(Records from a data collection)

- - -

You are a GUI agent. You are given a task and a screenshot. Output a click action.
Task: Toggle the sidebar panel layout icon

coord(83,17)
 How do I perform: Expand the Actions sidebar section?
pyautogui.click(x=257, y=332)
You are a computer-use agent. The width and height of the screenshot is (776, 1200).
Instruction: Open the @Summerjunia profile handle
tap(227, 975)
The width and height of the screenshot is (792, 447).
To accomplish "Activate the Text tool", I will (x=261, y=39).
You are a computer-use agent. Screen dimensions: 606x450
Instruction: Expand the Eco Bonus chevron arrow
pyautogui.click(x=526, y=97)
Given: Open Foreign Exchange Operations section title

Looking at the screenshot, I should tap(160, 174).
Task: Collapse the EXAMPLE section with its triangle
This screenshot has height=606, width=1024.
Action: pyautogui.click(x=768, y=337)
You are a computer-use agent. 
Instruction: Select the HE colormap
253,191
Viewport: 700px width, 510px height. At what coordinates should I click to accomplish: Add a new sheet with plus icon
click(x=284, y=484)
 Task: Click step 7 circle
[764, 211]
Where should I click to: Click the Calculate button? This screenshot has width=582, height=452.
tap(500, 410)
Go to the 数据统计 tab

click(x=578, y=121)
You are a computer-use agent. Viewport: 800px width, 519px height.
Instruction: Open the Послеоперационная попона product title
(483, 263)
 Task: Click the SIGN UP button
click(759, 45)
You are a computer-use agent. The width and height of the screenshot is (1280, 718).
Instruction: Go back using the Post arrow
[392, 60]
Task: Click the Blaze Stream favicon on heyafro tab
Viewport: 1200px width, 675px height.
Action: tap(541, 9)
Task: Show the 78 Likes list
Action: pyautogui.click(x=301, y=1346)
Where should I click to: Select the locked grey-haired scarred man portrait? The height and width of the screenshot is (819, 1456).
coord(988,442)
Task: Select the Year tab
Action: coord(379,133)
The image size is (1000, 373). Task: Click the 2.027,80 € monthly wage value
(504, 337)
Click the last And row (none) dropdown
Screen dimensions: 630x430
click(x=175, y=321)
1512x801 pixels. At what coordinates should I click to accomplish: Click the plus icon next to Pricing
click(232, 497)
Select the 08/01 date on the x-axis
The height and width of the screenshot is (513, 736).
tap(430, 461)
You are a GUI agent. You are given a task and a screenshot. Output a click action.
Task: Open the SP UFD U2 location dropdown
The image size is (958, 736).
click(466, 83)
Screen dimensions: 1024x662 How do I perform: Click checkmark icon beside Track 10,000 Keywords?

- - -

◆ **WHAT YOU WILL DO**: Reproduce every line from the preceding data in which the word "computer" can be found.

◆ **WRITTEN SOLUTION**:
You are a computer-use agent. The width and height of the screenshot is (776, 1200).
You are a computer-use agent. Screen dimensions: 606x450
You are a computer-use agent. 
You are a computer-use agent. Viewport: 800px width, 519px height.
You are a computer-use agent. The width and height of the screenshot is (1280, 718).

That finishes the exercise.